=== Begin Enclosure ===

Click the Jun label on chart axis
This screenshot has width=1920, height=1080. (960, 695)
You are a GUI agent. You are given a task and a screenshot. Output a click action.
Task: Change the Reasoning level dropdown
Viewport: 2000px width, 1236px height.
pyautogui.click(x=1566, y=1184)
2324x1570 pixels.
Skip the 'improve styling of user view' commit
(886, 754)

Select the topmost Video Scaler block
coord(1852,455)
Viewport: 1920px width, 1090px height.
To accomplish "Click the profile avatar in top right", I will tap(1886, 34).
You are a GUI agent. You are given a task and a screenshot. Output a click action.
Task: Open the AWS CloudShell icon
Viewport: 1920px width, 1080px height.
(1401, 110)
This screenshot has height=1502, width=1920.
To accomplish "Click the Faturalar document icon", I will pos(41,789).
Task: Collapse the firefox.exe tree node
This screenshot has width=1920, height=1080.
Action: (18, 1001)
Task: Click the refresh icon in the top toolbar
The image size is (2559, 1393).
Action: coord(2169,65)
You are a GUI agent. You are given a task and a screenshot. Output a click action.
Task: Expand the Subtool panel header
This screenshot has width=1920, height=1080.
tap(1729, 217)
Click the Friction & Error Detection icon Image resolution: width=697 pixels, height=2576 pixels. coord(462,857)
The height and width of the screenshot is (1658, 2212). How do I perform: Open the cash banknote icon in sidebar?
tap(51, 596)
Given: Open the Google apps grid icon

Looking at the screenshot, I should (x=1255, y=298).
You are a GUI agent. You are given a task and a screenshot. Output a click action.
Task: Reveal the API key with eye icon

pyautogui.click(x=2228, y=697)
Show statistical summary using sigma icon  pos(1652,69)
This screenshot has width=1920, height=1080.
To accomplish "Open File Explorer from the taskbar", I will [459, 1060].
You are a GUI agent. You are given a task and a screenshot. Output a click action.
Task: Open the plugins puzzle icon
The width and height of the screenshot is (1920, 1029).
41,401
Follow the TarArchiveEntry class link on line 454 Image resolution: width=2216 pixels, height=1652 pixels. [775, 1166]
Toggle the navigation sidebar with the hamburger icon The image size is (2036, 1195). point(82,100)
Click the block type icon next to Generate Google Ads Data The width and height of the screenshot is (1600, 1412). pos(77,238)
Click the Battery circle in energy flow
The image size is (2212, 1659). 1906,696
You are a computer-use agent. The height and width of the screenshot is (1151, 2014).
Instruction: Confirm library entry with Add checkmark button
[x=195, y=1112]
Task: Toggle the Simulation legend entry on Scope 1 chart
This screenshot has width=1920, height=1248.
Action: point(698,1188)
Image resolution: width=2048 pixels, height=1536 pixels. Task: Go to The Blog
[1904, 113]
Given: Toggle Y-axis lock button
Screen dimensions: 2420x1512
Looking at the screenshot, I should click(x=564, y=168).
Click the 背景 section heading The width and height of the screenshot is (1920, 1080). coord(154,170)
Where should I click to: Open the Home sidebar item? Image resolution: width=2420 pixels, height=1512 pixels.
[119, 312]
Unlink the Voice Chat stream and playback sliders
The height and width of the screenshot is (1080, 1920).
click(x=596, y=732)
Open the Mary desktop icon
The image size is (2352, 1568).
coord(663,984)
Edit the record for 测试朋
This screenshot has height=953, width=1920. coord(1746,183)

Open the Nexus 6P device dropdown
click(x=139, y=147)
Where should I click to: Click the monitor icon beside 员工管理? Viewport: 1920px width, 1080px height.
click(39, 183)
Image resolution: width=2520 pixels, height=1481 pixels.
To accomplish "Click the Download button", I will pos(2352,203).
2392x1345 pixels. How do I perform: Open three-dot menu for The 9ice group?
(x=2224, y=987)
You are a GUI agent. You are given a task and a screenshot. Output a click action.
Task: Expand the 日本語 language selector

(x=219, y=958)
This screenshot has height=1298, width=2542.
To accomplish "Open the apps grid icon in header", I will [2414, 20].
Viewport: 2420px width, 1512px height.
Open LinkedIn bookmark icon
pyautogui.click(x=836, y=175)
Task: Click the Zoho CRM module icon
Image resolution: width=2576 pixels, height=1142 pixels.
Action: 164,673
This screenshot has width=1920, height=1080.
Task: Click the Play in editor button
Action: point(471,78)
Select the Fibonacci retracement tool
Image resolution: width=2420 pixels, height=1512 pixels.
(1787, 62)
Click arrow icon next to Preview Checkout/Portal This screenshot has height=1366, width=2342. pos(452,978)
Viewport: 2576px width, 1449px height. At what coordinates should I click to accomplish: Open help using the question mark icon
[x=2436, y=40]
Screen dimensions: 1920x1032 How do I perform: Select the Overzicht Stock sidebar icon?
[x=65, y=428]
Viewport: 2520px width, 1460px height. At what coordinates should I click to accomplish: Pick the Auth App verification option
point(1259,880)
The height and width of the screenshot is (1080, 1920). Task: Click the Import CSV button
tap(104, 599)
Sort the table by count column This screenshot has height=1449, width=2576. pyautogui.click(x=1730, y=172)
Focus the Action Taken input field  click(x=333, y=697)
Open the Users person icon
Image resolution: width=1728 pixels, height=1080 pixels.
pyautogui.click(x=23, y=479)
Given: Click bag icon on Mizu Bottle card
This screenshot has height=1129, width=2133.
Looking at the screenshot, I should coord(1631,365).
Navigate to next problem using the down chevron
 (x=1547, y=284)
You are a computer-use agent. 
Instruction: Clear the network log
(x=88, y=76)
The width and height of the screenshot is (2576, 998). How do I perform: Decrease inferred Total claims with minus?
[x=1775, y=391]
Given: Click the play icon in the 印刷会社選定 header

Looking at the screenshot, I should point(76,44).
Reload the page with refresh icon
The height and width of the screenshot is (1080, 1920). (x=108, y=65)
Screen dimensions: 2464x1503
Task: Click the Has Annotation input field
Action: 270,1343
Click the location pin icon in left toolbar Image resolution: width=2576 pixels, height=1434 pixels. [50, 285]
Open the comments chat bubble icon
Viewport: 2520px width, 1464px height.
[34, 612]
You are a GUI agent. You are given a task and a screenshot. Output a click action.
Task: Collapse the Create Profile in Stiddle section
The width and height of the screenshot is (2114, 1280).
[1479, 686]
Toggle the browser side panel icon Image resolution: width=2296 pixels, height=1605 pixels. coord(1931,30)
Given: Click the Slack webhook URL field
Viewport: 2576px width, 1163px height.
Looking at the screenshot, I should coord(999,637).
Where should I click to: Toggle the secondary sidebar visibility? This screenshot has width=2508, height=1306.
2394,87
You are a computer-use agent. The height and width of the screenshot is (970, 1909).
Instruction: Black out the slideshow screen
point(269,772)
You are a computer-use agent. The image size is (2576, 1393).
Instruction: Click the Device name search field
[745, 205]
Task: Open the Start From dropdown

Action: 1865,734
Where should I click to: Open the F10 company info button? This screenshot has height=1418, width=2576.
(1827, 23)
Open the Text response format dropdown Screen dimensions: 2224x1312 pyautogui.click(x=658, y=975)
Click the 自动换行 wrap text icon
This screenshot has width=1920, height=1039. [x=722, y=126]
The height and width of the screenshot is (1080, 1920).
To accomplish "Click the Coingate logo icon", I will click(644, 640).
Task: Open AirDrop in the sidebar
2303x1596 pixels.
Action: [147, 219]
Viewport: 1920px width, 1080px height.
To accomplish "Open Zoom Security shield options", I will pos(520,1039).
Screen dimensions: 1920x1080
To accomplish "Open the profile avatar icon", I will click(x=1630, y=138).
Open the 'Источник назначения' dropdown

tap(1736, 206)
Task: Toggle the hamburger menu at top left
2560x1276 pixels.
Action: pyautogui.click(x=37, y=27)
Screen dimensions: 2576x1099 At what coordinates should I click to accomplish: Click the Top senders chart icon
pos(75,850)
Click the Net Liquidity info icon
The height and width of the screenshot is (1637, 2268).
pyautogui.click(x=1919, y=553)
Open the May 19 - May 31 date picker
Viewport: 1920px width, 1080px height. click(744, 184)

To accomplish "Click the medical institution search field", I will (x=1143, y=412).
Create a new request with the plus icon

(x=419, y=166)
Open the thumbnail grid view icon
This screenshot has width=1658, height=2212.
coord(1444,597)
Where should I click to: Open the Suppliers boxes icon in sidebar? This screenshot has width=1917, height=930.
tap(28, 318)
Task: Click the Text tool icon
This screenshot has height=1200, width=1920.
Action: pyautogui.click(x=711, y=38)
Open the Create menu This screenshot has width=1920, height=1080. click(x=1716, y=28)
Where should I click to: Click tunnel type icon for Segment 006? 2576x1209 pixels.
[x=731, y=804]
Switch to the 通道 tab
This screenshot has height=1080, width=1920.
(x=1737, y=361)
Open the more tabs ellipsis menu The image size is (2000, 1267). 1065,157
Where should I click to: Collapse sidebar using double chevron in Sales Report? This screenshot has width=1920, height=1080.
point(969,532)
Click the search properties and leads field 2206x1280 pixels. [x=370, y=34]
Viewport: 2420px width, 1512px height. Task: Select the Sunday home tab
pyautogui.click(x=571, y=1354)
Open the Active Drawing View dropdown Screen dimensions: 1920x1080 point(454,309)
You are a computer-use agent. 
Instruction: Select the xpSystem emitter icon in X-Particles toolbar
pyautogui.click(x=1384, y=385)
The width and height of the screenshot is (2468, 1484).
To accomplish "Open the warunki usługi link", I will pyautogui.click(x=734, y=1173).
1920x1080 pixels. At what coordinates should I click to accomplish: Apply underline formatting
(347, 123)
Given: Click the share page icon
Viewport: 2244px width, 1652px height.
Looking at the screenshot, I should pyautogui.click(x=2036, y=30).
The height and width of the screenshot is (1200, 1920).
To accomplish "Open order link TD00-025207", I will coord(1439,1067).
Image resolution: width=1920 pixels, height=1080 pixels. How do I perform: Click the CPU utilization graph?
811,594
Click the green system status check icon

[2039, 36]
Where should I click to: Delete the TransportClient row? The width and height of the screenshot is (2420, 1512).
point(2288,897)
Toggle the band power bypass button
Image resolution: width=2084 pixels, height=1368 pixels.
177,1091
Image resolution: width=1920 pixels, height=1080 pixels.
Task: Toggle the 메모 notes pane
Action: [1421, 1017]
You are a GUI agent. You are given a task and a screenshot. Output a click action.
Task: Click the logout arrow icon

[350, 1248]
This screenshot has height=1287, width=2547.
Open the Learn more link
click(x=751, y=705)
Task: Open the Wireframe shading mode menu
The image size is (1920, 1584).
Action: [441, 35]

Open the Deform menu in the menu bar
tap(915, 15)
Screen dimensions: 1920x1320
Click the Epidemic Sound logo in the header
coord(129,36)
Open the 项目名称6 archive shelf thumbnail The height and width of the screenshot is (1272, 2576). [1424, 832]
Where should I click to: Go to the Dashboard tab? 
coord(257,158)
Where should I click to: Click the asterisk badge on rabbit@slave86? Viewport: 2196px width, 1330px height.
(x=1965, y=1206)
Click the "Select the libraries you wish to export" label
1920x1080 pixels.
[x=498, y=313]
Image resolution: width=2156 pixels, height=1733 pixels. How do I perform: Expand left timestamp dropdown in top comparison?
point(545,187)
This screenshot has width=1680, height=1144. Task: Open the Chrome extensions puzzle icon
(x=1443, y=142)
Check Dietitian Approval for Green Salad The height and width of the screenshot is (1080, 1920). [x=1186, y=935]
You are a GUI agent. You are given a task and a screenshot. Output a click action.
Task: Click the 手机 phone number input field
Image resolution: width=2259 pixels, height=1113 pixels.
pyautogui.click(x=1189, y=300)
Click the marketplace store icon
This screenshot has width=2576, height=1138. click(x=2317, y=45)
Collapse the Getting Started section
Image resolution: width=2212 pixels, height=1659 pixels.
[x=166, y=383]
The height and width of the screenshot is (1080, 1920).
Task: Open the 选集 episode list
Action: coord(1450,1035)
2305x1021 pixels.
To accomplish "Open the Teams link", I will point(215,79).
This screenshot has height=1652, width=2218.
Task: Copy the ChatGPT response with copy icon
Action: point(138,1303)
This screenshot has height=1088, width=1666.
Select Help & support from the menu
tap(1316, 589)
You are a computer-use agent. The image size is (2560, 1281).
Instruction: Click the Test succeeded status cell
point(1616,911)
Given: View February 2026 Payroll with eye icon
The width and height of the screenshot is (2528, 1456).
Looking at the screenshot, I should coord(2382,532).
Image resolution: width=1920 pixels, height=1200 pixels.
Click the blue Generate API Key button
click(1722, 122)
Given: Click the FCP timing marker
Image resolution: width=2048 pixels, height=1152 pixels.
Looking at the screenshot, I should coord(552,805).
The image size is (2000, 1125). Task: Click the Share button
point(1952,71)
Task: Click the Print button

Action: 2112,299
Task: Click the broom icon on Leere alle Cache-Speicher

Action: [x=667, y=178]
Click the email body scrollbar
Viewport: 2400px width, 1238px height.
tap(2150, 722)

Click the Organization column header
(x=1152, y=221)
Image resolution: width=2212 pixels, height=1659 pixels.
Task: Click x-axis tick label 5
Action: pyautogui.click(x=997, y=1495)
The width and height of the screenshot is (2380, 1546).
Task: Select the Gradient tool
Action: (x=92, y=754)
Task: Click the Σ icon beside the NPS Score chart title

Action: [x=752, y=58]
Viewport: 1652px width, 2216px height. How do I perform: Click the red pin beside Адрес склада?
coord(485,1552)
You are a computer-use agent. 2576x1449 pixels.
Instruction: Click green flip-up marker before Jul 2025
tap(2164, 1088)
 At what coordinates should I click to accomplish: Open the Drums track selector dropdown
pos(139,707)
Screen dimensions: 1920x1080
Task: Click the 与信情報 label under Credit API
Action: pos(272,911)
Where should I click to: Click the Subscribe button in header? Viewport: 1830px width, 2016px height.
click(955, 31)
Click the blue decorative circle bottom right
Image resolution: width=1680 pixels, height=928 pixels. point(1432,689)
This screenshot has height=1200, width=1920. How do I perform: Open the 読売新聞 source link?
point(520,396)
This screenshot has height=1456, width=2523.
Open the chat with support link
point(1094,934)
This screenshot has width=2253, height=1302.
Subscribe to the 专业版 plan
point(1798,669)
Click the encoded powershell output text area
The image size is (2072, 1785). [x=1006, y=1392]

=== End Enclosure ===

Copy the lines above exactly, from the very first through the one containing "Viewport: 1920px width, 1090px height.", and include no other line.

Click the Jun label on chart axis
This screenshot has width=1920, height=1080. (960, 695)
You are a GUI agent. You are given a task and a screenshot. Output a click action.
Task: Change the Reasoning level dropdown
Viewport: 2000px width, 1236px height.
pyautogui.click(x=1566, y=1184)
2324x1570 pixels.
Skip the 'improve styling of user view' commit
(886, 754)

Select the topmost Video Scaler block
coord(1852,455)
Viewport: 1920px width, 1090px height.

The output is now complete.